PROVIDED INFORMATION
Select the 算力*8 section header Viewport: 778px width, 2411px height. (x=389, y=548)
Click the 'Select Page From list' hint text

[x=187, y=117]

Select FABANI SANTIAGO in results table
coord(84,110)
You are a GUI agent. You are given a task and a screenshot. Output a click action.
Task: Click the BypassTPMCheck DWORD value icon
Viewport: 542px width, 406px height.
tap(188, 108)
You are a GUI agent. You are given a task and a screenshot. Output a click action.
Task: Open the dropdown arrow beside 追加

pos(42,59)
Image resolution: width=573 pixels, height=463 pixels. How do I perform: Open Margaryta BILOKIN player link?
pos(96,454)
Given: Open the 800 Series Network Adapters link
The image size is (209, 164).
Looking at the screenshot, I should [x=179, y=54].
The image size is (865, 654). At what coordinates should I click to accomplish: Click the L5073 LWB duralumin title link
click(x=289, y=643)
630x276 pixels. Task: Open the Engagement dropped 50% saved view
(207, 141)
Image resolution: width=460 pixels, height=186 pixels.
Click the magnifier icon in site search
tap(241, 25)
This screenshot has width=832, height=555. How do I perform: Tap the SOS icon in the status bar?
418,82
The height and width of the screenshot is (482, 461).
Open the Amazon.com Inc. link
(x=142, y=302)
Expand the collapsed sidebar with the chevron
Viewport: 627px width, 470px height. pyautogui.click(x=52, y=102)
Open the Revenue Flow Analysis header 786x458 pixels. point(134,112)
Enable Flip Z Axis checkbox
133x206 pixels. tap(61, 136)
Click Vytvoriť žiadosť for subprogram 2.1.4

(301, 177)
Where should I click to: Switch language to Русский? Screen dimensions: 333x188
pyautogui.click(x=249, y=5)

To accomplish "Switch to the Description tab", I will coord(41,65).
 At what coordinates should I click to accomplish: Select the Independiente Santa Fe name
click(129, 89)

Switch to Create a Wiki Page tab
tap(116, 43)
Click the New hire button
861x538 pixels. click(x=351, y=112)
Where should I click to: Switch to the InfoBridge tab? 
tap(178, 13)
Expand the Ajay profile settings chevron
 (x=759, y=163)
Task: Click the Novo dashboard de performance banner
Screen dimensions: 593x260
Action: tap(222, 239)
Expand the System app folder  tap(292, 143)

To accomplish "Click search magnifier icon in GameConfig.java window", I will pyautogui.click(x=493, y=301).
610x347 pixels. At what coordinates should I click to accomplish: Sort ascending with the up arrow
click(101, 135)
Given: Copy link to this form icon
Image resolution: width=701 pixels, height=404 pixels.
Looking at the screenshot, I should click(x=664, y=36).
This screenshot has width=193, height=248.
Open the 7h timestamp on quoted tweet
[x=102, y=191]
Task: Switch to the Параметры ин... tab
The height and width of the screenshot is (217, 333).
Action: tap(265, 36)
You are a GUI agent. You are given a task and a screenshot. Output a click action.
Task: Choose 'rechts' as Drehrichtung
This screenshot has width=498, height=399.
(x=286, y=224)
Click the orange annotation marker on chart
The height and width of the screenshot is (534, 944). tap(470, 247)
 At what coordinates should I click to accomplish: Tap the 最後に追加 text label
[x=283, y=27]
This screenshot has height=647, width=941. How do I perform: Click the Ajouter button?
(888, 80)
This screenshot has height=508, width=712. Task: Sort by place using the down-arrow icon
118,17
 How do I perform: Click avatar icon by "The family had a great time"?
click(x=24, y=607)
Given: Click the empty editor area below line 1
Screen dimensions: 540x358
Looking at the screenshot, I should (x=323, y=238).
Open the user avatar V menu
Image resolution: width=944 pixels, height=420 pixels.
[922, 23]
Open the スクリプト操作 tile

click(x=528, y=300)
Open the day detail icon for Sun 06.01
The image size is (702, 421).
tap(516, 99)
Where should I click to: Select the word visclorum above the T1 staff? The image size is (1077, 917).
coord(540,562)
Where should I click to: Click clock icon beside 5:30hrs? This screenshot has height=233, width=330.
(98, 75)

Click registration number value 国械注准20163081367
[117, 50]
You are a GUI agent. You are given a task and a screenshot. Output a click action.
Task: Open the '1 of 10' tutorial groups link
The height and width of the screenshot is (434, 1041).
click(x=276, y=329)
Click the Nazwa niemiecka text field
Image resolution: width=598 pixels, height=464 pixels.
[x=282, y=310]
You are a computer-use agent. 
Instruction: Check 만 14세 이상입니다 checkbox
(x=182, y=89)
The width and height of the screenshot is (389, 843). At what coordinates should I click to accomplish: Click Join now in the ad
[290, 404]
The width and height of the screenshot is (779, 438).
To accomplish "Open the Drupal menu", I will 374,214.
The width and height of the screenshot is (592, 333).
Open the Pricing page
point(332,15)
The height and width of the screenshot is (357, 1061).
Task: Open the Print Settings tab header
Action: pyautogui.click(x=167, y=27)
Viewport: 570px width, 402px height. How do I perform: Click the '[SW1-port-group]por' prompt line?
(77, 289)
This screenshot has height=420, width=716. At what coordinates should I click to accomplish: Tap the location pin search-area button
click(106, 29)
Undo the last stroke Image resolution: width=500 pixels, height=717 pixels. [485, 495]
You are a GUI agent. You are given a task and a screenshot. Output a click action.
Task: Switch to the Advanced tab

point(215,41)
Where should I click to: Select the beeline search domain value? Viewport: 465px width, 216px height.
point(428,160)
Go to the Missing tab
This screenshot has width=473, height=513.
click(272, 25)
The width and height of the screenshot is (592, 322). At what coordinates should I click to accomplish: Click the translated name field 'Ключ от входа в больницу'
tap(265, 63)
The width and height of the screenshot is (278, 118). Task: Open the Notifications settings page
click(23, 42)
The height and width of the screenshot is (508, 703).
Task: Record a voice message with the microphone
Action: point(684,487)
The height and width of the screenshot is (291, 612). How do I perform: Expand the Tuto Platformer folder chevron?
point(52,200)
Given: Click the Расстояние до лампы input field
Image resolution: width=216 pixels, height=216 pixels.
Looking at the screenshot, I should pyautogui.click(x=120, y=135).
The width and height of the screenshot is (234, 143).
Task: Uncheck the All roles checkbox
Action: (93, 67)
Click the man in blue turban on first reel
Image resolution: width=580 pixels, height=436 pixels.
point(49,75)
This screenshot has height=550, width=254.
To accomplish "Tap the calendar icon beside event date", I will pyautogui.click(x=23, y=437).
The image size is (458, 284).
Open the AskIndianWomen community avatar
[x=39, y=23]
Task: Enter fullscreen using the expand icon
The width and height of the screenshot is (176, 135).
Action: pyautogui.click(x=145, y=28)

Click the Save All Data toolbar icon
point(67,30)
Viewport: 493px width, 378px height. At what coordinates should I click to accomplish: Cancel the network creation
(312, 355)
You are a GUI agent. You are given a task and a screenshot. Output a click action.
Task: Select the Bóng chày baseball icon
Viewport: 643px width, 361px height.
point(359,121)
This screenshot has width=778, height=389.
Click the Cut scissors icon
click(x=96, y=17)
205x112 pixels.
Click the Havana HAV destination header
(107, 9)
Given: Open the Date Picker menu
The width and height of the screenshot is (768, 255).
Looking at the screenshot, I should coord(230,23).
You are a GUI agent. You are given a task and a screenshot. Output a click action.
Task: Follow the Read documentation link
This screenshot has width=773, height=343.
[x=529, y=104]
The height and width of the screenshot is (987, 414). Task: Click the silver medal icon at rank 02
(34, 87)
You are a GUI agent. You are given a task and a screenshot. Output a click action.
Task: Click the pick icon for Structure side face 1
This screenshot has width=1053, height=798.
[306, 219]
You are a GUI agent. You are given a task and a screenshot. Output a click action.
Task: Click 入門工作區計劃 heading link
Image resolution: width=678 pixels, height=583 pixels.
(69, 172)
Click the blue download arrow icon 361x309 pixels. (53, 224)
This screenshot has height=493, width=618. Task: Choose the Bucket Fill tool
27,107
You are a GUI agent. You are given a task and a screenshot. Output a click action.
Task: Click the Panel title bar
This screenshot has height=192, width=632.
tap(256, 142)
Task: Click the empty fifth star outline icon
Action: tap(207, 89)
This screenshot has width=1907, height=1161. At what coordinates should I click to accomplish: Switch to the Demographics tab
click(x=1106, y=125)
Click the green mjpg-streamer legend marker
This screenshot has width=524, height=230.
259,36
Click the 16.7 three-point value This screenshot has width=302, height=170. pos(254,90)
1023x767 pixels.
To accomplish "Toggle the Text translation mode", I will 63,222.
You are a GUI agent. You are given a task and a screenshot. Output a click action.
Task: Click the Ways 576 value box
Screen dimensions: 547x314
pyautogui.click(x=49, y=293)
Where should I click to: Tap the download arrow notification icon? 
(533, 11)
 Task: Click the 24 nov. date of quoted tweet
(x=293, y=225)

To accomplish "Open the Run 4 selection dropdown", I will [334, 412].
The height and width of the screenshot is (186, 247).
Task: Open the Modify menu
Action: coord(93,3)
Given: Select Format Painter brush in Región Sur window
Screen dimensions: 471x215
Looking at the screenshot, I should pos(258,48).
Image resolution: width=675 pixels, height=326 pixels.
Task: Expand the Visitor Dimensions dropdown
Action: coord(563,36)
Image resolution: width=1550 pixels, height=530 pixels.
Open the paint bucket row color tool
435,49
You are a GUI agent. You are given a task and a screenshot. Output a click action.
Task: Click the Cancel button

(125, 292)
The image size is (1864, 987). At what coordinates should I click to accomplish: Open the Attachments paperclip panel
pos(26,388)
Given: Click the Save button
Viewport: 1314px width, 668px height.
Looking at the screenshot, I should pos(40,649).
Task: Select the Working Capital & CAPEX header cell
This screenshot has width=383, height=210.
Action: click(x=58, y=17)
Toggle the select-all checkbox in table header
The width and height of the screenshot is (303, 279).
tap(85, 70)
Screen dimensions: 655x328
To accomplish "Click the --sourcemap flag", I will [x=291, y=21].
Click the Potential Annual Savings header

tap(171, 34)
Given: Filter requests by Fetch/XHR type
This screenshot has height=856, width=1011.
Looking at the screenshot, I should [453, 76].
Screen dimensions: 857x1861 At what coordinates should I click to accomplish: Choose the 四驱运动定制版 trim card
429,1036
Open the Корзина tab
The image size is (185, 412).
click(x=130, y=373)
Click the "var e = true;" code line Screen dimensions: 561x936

ASSIGNMENT
Determine how many lines of the records above hold the word "window" and give the number with nothing added.

RESULT OF THIS EXERCISE
2